### [WHAT IS EXPECTED]
A complete, word-for-word restatement of the entries is needed.
————
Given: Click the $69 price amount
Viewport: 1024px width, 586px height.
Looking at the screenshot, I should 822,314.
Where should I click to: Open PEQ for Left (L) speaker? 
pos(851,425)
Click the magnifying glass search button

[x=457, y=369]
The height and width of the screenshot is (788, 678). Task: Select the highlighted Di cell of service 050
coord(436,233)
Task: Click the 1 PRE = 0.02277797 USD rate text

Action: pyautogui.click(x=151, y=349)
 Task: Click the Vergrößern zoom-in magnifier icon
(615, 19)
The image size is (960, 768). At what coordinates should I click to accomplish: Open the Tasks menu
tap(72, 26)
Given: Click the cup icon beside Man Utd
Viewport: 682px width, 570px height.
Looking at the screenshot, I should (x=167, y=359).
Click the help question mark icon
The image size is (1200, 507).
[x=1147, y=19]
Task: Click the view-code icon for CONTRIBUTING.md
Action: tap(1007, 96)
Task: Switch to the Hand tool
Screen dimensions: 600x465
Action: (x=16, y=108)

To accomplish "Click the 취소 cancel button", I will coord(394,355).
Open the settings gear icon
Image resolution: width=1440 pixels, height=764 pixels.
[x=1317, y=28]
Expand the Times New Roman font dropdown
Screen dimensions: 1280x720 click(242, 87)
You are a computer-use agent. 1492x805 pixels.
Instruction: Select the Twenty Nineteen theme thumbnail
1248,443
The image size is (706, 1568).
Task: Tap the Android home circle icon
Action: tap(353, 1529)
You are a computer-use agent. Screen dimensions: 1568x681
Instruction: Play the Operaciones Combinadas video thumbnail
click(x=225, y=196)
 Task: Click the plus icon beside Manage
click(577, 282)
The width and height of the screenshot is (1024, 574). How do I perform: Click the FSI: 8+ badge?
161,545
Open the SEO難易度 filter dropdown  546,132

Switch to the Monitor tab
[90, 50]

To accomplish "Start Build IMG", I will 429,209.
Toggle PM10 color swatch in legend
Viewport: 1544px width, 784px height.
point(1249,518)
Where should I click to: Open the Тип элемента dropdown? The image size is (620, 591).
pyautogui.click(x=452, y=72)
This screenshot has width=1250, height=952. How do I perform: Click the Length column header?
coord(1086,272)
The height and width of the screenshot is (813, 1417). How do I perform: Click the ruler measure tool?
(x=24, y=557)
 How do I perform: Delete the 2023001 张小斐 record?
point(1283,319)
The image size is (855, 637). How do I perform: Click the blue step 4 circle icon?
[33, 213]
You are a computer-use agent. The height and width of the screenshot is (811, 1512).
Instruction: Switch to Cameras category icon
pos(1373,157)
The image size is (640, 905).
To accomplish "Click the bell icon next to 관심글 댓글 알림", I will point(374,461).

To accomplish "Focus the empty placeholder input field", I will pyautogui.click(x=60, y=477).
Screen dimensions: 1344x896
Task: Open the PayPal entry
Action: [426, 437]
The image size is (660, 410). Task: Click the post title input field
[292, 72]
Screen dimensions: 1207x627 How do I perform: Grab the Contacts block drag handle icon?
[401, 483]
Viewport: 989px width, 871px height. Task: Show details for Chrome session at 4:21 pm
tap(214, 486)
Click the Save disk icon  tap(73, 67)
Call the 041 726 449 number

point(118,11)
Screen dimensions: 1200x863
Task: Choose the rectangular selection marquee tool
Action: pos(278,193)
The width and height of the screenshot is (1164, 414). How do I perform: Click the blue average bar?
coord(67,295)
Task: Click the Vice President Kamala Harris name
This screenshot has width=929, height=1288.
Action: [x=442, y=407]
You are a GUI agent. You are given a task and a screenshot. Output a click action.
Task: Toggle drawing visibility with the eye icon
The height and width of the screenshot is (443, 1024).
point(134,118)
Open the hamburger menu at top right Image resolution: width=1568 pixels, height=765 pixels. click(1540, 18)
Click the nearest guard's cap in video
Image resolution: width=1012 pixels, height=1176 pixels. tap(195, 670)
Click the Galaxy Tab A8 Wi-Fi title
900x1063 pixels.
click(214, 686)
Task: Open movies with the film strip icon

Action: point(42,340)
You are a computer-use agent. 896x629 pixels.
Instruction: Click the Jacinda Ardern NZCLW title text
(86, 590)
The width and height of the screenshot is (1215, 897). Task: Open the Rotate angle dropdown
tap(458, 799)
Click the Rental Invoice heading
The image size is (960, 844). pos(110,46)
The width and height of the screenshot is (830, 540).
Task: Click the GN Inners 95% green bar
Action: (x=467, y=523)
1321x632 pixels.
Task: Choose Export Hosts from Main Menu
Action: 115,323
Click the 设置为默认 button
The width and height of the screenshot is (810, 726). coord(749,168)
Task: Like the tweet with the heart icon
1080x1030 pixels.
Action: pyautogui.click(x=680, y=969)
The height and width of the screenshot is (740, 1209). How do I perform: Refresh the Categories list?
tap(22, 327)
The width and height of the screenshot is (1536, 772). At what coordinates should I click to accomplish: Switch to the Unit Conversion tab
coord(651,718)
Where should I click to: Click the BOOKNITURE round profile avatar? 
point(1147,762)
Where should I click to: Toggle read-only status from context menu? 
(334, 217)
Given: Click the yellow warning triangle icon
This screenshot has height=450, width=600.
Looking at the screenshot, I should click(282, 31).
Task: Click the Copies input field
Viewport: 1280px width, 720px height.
————
### [SOLUTION TO THE PROBLEM]
Given: Click the $69 price amount
Viewport: 1024px width, 586px height.
Looking at the screenshot, I should 822,314.
Where should I click to: Open PEQ for Left (L) speaker? 
pos(851,425)
Click the magnifying glass search button

[x=457, y=369]
The height and width of the screenshot is (788, 678). Task: Select the highlighted Di cell of service 050
coord(436,233)
Task: Click the 1 PRE = 0.02277797 USD rate text

Action: pyautogui.click(x=151, y=349)
 Task: Click the Vergrößern zoom-in magnifier icon
(615, 19)
The image size is (960, 768). At what coordinates should I click to accomplish: Open the Tasks menu
tap(72, 26)
Given: Click the cup icon beside Man Utd
Viewport: 682px width, 570px height.
Looking at the screenshot, I should (x=167, y=359).
Click the help question mark icon
The image size is (1200, 507).
[x=1147, y=19]
Task: Click the view-code icon for CONTRIBUTING.md
Action: tap(1007, 96)
Task: Switch to the Hand tool
Screen dimensions: 600x465
Action: (x=16, y=108)

To accomplish "Click the 취소 cancel button", I will coord(394,355).
Open the settings gear icon
Image resolution: width=1440 pixels, height=764 pixels.
[x=1317, y=28]
Expand the Times New Roman font dropdown
Screen dimensions: 1280x720 click(242, 87)
You are a computer-use agent. 1492x805 pixels.
Instruction: Select the Twenty Nineteen theme thumbnail
1248,443
The image size is (706, 1568).
Task: Tap the Android home circle icon
Action: tap(353, 1529)
You are a computer-use agent. Screen dimensions: 1568x681
Instruction: Play the Operaciones Combinadas video thumbnail
click(x=225, y=196)
 Task: Click the plus icon beside Manage
click(577, 282)
The width and height of the screenshot is (1024, 574). How do I perform: Click the FSI: 8+ badge?
161,545
Open the SEO難易度 filter dropdown  546,132

Switch to the Monitor tab
[90, 50]

To accomplish "Start Build IMG", I will 429,209.
Toggle PM10 color swatch in legend
Viewport: 1544px width, 784px height.
point(1249,518)
Where should I click to: Open the Тип элемента dropdown? The image size is (620, 591).
pyautogui.click(x=452, y=72)
This screenshot has width=1250, height=952. How do I perform: Click the Length column header?
coord(1086,272)
The height and width of the screenshot is (813, 1417). How do I perform: Click the ruler measure tool?
(x=24, y=557)
 How do I perform: Delete the 2023001 张小斐 record?
point(1283,319)
The image size is (855, 637). How do I perform: Click the blue step 4 circle icon?
[33, 213]
You are a computer-use agent. The height and width of the screenshot is (811, 1512).
Instruction: Switch to Cameras category icon
pos(1373,157)
The image size is (640, 905).
To accomplish "Click the bell icon next to 관심글 댓글 알림", I will point(374,461).

To accomplish "Focus the empty placeholder input field", I will pyautogui.click(x=60, y=477).
Screen dimensions: 1344x896
Task: Open the PayPal entry
Action: [426, 437]
The image size is (660, 410). Task: Click the post title input field
[292, 72]
Screen dimensions: 1207x627 How do I perform: Grab the Contacts block drag handle icon?
[401, 483]
Viewport: 989px width, 871px height. Task: Show details for Chrome session at 4:21 pm
tap(214, 486)
Click the Save disk icon  tap(73, 67)
Call the 041 726 449 number

point(118,11)
Screen dimensions: 1200x863
Task: Choose the rectangular selection marquee tool
Action: pos(278,193)
The width and height of the screenshot is (1164, 414). How do I perform: Click the blue average bar?
coord(67,295)
Task: Click the Vice President Kamala Harris name
This screenshot has width=929, height=1288.
Action: [x=442, y=407]
You are a GUI agent. You are given a task and a screenshot. Output a click action.
Task: Toggle drawing visibility with the eye icon
The height and width of the screenshot is (443, 1024).
point(134,118)
Open the hamburger menu at top right Image resolution: width=1568 pixels, height=765 pixels. click(1540, 18)
Click the nearest guard's cap in video
Image resolution: width=1012 pixels, height=1176 pixels. tap(195, 670)
Click the Galaxy Tab A8 Wi-Fi title
900x1063 pixels.
click(214, 686)
Task: Open movies with the film strip icon

Action: point(42,340)
You are a computer-use agent. 896x629 pixels.
Instruction: Click the Jacinda Ardern NZCLW title text
(86, 590)
The width and height of the screenshot is (1215, 897). Task: Open the Rotate angle dropdown
tap(458, 799)
Click the Rental Invoice heading
The image size is (960, 844). pos(110,46)
The width and height of the screenshot is (830, 540).
Task: Click the GN Inners 95% green bar
Action: (x=467, y=523)
1321x632 pixels.
Task: Choose Export Hosts from Main Menu
Action: 115,323
Click the 设置为默认 button
The width and height of the screenshot is (810, 726). coord(749,168)
Task: Like the tweet with the heart icon
1080x1030 pixels.
Action: pyautogui.click(x=680, y=969)
The height and width of the screenshot is (740, 1209). How do I perform: Refresh the Categories list?
tap(22, 327)
The width and height of the screenshot is (1536, 772). At what coordinates should I click to accomplish: Switch to the Unit Conversion tab
coord(651,718)
Where should I click to: Click the BOOKNITURE round profile avatar? 
point(1147,762)
Where should I click to: Toggle read-only status from context menu? 
(334, 217)
Given: Click the yellow warning triangle icon
This screenshot has height=450, width=600.
Looking at the screenshot, I should click(282, 31).
Task: Click the Copies input field
Viewport: 1280px width, 720px height.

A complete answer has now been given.